INSTRUCTIONS FOR THE TASK: Pictures excluded, return the lines below from the first through the line holding "Task: Open Подробности for the third room".

INFORMATION PROVIDED:

——————————

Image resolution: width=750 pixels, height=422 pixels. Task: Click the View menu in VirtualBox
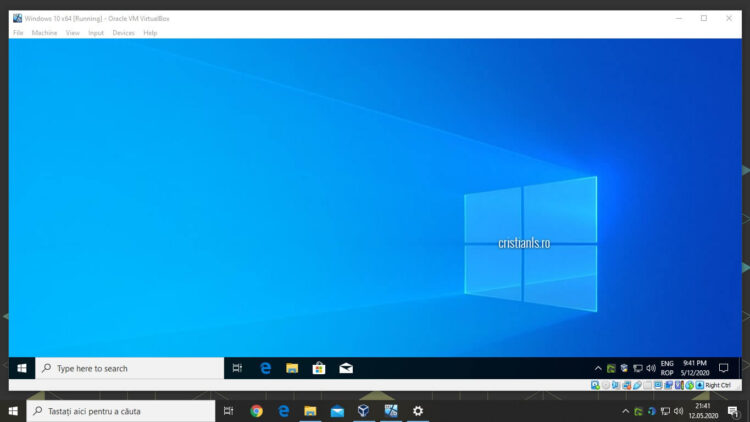[x=73, y=33]
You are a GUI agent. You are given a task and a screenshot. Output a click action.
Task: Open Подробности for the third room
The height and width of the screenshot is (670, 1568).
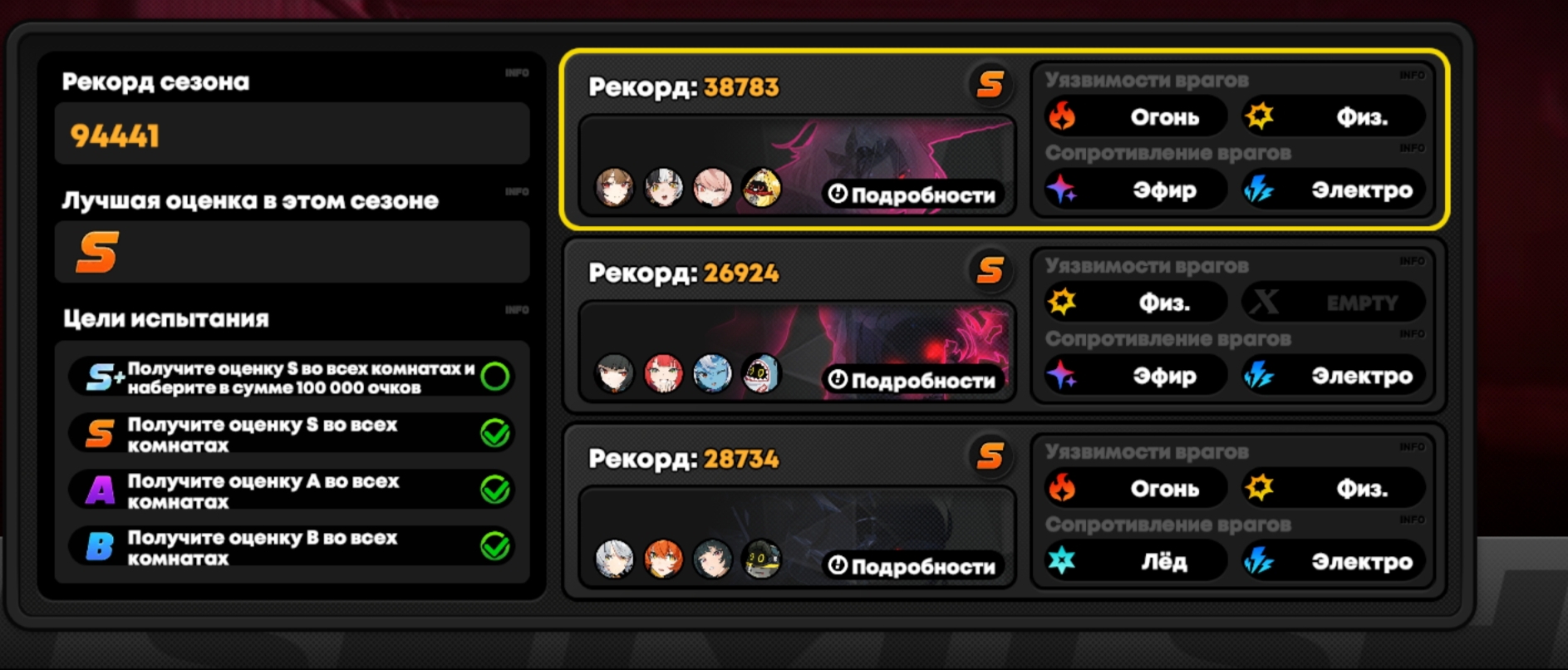tap(912, 566)
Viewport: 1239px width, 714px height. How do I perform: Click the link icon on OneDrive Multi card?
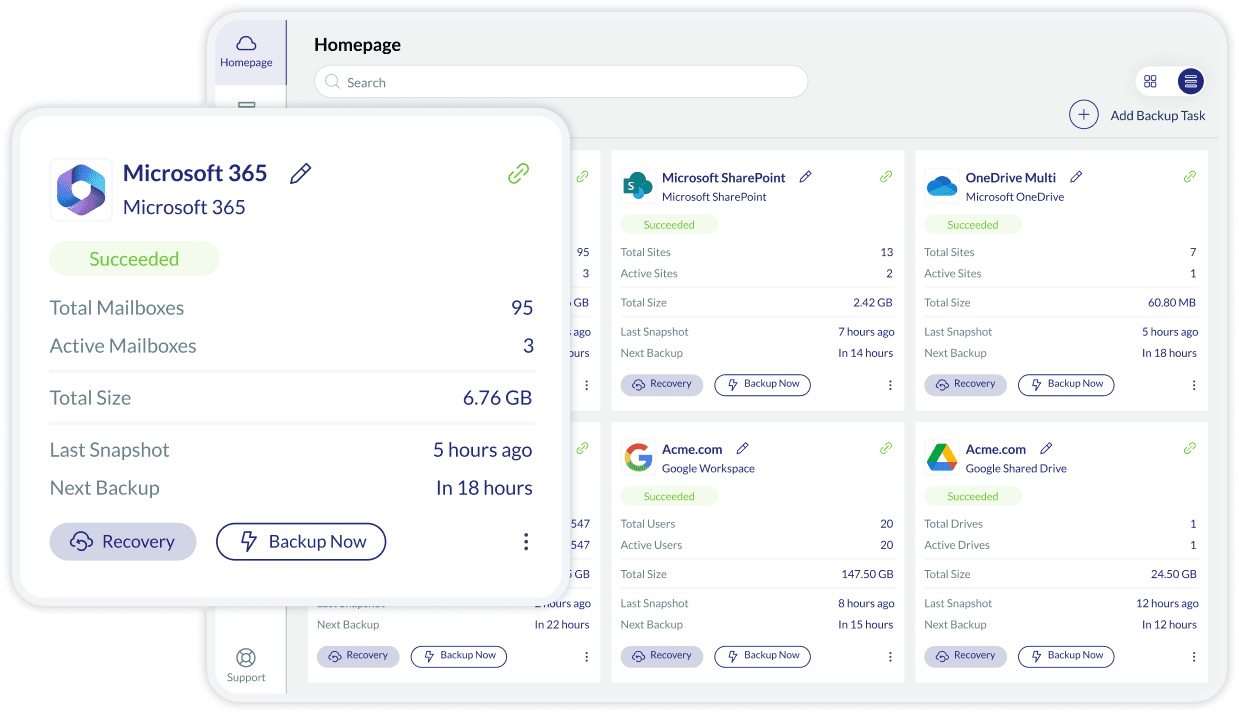[x=1189, y=177]
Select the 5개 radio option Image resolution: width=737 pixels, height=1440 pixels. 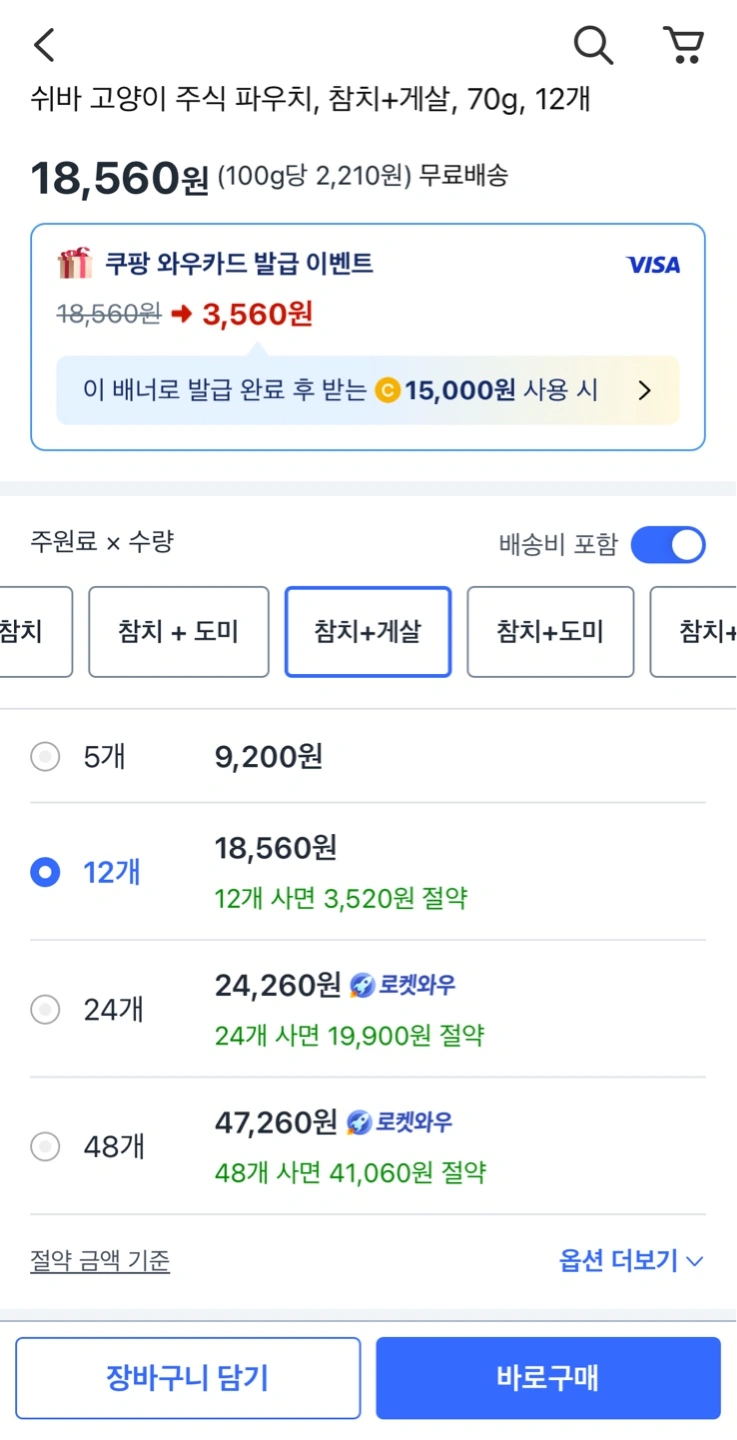45,757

——————————

REPLY:
Image resolution: width=750 pixels, height=422 pixels. Task: Click the View menu in VirtualBox
[x=73, y=33]
You are a GUI agent. You are given a task and a screenshot. Output a click action.
Task: Open Подробности for the third room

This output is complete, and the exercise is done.